Thymos: per i Greci aveva a che fare con la forza quasi cosmica che abita l’uomo. Irriducibile ad un unico significato, questa parola in Omero pare situarsi al centro di un’area semantica riguardante in generale l’intensità del sentire e rimanda allo spirito e al calore del soffio vitale, al cuore, al cuore ardente, alla piccola fiamma divina nell’umano.

Incontrata nel corso delle mie letture, la parola “Thymos” non credo possa spiegare, o riportare a concetto, tradurre, il senso di questa musica. L’area semantica, vasta, e apparentemente disomogenea che pare ricoprire in Omero mi ha però portato a vedere la possibilità che essa potesse entrare a fare parte di questo lavoro, e addirittura offrendosi come titolo. Ne ho cioè percepito la possibilità che lo potesse in qualche modo completare, aggiungendovi un di più di senso, o di apertura al senso.

Difficile, impossibile, che dei concetti possano davvero tradurre o anche solo tentare di dire altrimenti ciò a cui anche questa musica aspira. L’alterità da cui proviene, la lontananza da cui e a cui fa segno la sottraggono dal doversi rapportare con la rappresentazione di alcunché, o di ridursi a significato.

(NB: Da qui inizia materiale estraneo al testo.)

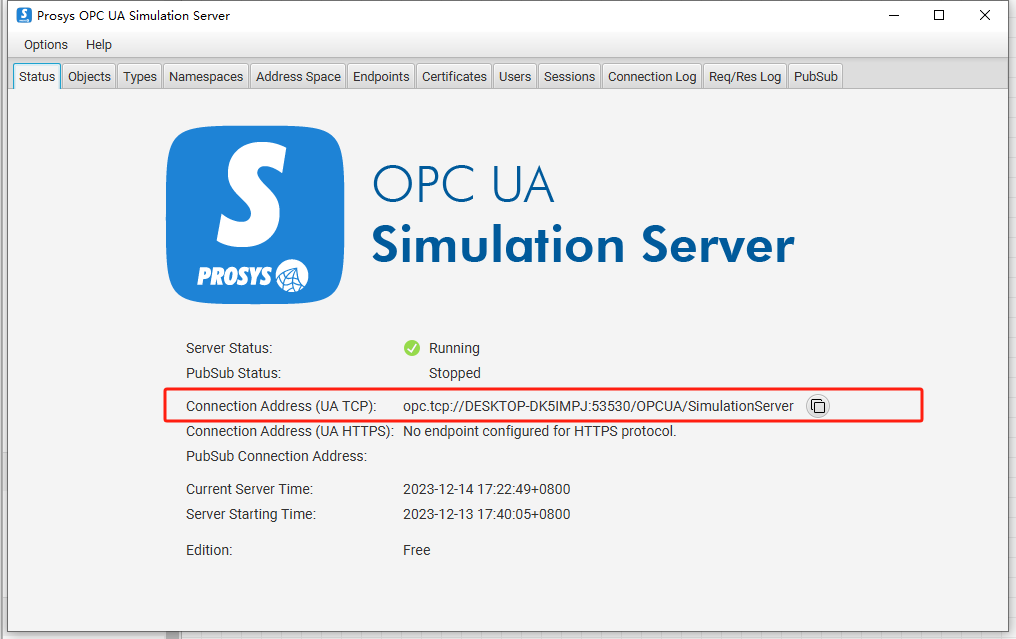Switch to the Objects tab

tap(89, 77)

Ma se “Thymos” ha a che fare con l’emozione e dunque con il corpo, e con il furore e l’ardore che lo abitano quando ad animarlo è qualcosa come un soffio vitale, allora dal contatto con questa parola – con il suo “tono” o con il gesto a cui essa rimanda –  mi sembra che questa musica possa trovare un ulteriore e forse decisivo modo per arrivare a prendere compiutamente forma.

Qualcosa di immaginato arriverà così, ancora una volta e magari con forza ancora maggiore, a manifestarsi e a darsi all’ascolto? Perché è questo il desiderio che anima questa musica e che ha potuto alimentare l’energia (forse il coraggio?) necessari per abitare lo spazio immaginario da cui, appunto, proviene.